Ryan Howard taking Josh Edgin deep is at least a small miracle, if not even some class of sorcery. Edgin, who had dominated left-handed hitters all year long, should have overmatched Howard, who was hitting .163 against lefties in 2012 before the ninth inning.

Instead, Howard launched a missile that may currently be soaring somewhere over Connecticut, Jonathan Papelbon closed it out, and the Phillies gave their long-shot playoff hopes a needed boost.

They didn't actually get closer to the second National League Wild Card spot, since the Cardinals won to maintain their lead in the race. But they passed the Pirates, stayed ahead of the D-backs, gained ground on the Dodgers and kept pace with the Cards and Brewers. It was a badly needed win, and the kind of win that allows you to dream a little bit.

Or at least, it allows fans to dream a little bit. Phillies players seem to have little interest in scoreboard watching, even after gaining nine games on a playoff spot since July 30.

"I don't know if we really look at it as being in the race," said starter Cole Hamels. "For us, if we want to be in the race, we just have to take care of business one game at a time. We can't look at the situation [as] we're in it, we're fighting every single day and hoping that teams are going to lose."

That's not pessimism so much as it's realism. It's perfectly reasonable to be measured about Philadelphia's chances. Even with the win, the website CoolStandings.com still rates the Phils as having only a 1.4 percent chance of making the postseason.

Besides, this very Phillies team has already shown the limited value of momentum in baseball. They took a seven-game winning streak on the road to Houston over the weekend, and left the series with the last-place Astros having lost three out of four. Reality can be very unkind in baseball.

But with all of that said, it's sure better to have won this one than to have lost it.

And this would have been the kind of loss that thoroughly deflates a team. The Phillies got six very strong innings from Hamels, but they were stifled by rookie Matt Harvey. It would have been the fourth loss in six games on a road trip that was supposed to be their ticket back into the thick of the race.

It wasn't a loss, though, thanks to Howard and Chase Utley, as well as three shutout innings from five relievers. After the first two batters of the ninth struck out against Edgin, Utley worked a walk. That brought up Howard.

Edgin, 25 and a rookie himself, had held lefties to a .132 batting average. Utley's walk was the fourth he'd allowed to a lefty against 18 strikeouts, and he'd permitted exactly one homer in 59 plate appearances against left-handed hitters.

Howard, meanwhile, had been slumping against everyone but especially southpaws. Howard hadn't gone deep against anyone in September, and had three homers against left-handers all year. He had been 3-for-35 against same-side pitchers since late August.

But after a get-me-over slider, he left a fastball up and over the middle of the plate. Howard cocked, loaded and unleashed a furious swing on the misplaced heater, and richocheted the ball off the second deck of Citi Field's right-field stands.

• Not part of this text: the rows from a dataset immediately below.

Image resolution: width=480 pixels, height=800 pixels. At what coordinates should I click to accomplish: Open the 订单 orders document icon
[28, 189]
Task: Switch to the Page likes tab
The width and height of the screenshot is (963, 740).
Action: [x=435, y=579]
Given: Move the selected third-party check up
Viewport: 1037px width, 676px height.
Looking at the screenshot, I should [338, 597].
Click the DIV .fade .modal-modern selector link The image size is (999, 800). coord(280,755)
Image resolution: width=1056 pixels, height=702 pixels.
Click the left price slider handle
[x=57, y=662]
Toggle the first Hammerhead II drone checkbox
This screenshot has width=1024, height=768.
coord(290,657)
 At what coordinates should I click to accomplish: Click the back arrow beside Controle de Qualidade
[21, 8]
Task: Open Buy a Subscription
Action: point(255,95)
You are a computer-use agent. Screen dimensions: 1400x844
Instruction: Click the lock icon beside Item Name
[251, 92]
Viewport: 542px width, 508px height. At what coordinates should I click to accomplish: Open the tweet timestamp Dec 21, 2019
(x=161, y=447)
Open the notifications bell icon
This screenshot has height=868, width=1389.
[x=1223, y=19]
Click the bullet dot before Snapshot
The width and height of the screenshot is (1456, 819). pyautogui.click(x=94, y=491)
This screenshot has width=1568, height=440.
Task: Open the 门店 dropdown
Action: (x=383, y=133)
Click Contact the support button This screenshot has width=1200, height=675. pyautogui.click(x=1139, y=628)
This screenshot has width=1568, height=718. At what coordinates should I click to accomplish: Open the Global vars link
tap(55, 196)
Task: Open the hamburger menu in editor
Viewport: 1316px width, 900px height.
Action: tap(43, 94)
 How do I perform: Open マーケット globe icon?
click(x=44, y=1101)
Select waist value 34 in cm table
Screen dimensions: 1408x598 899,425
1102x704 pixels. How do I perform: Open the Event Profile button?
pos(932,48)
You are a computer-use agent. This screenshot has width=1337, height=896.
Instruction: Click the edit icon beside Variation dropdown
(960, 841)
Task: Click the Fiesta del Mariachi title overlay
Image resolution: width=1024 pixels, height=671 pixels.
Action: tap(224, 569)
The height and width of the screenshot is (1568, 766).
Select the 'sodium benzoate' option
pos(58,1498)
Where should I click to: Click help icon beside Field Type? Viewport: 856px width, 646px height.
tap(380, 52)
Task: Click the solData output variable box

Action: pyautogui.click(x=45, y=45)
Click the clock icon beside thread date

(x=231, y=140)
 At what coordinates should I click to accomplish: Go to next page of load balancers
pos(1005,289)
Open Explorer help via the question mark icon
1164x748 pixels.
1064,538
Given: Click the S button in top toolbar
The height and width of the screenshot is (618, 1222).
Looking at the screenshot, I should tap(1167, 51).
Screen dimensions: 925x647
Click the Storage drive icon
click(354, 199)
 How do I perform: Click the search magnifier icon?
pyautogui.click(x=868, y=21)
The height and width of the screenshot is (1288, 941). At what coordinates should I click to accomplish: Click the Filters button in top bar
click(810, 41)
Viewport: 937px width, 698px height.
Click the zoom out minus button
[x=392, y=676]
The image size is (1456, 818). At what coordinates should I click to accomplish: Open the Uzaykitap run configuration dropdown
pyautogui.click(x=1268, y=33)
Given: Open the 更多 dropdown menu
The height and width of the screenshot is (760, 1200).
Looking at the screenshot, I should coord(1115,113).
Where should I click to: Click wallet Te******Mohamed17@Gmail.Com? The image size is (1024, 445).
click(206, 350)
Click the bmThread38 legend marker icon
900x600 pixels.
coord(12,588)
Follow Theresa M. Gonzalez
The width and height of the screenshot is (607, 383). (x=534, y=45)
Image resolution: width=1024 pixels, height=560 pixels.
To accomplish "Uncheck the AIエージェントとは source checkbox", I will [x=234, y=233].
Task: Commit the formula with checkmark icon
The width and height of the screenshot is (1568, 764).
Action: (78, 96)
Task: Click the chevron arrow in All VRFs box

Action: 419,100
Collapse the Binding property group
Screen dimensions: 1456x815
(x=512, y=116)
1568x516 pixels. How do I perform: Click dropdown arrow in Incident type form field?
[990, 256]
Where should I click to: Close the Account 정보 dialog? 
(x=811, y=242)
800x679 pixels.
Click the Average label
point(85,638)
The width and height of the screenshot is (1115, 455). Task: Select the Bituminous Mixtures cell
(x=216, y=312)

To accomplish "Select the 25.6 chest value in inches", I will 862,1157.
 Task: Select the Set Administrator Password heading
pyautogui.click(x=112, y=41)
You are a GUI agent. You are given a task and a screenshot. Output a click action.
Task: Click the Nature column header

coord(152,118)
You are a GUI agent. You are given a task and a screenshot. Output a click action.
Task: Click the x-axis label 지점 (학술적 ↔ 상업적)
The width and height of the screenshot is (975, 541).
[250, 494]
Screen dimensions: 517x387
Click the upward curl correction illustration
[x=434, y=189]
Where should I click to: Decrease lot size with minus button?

"I blacked out, I guess," Howard joked. "I need to black out more often. ... It felt real short, real quick to the ball, and that's the swing that I want to try and duplicate."

It's entirely possible that the blast, the comeback, the win all end up meaning nothing in the grand scheme. It's possible that it was the last gasp of a champion, and that the five-time reigning kings of the NL East fade from here.

But if they do get in... if they do work that magic... you can be sure that Wednesday night will be celebrated for quite some time to come among the Phillies faithful.

"I think we all know what's at stake," Howard said. "I think we're just taking it, the cliché, one game at a time. That's all you can look at. We're not trying to get ahead of ourselves. We know that if we take care of our business, which is going out there and trying to win the game today, then you hopefully let the rest of it just fall in place."